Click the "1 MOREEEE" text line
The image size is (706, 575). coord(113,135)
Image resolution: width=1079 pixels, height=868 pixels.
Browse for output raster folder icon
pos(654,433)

+--

EXERCISE DIRECTIONS
Could you reproduce every record exactly as it appears?

FINISHED TASK
Click the "1 MOREEEE" text line
The image size is (706, 575). coord(113,135)
Image resolution: width=1079 pixels, height=868 pixels.
Browse for output raster folder icon
pos(654,433)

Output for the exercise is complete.